> What to do: Reproduce the data below verbatim, line for line, and leave out the pictures.

[Recorded data]

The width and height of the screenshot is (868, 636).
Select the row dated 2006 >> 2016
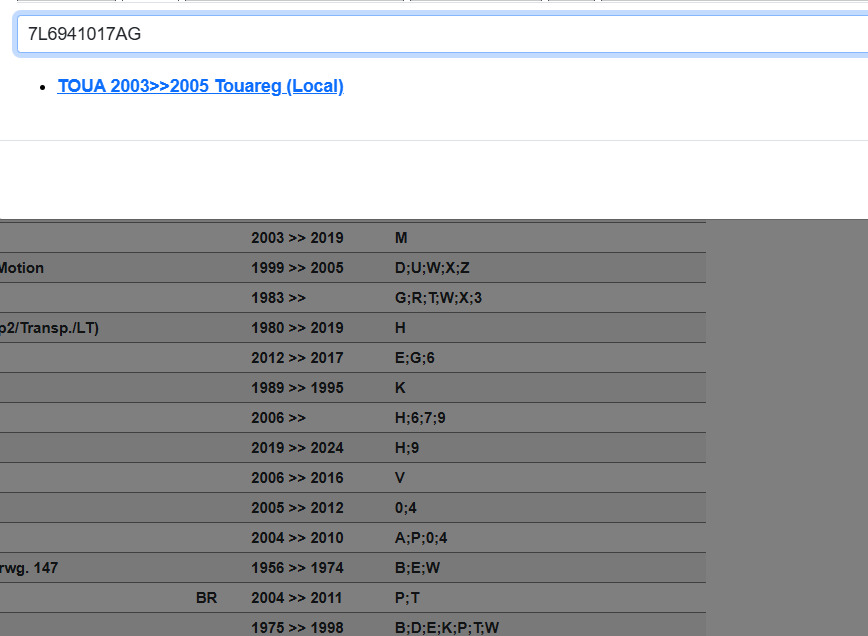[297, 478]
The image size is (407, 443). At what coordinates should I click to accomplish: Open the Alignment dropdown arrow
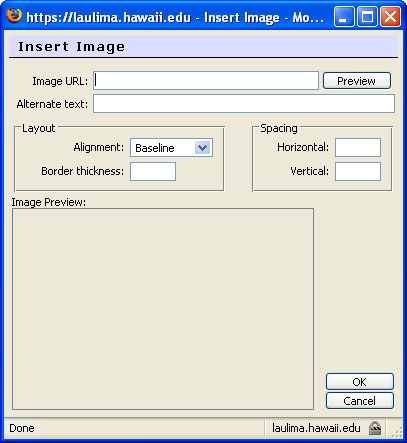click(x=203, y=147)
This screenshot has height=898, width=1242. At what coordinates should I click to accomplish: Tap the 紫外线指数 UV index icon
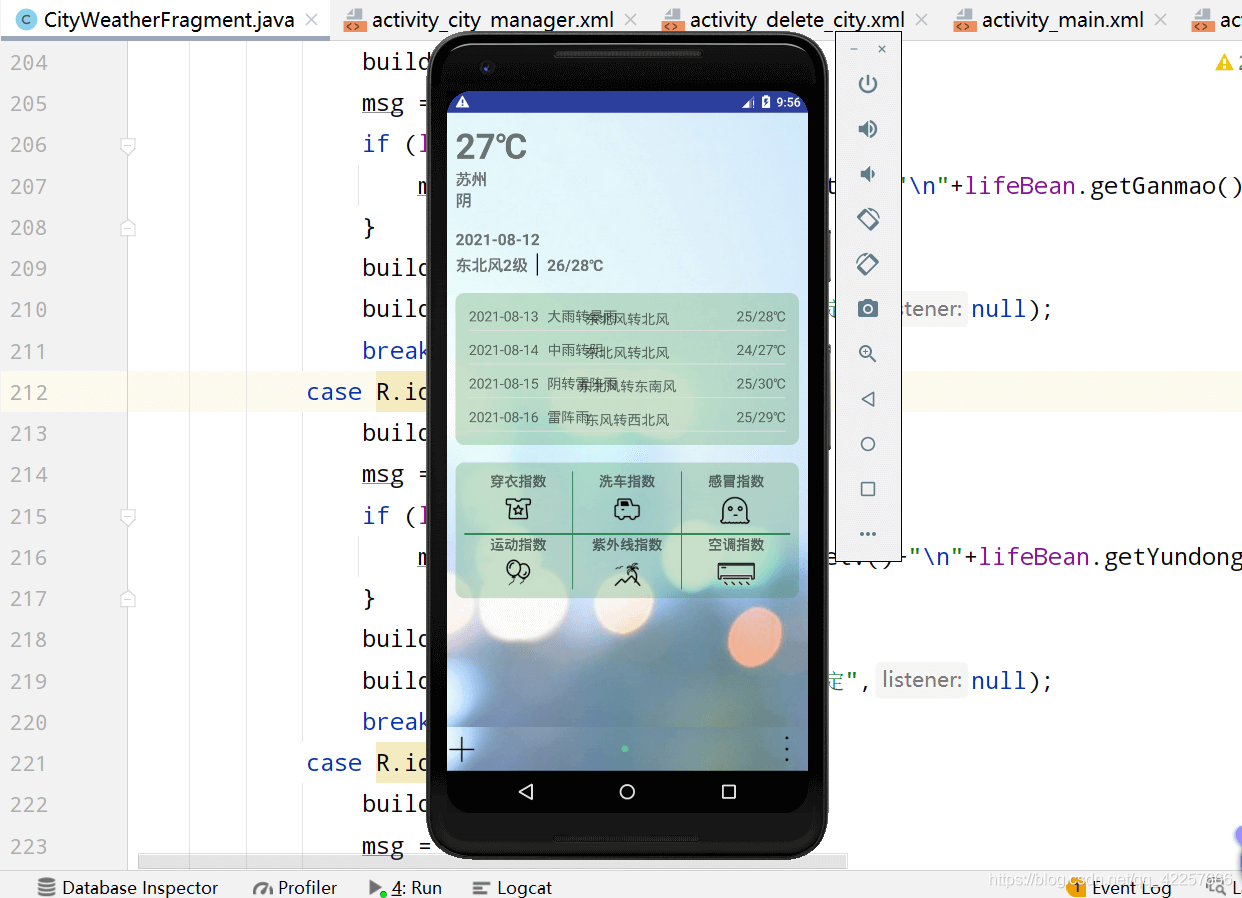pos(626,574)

> Written response:
The width and height of the screenshot is (868, 636).
Select the row dated 2006 >> 2016
[297, 478]
The image size is (407, 443). At what coordinates should I click to accomplish: Open the Alignment dropdown arrow
click(x=203, y=147)
This screenshot has height=898, width=1242. At what coordinates should I click to accomplish: Tap the 紫外线指数 UV index icon
pos(626,574)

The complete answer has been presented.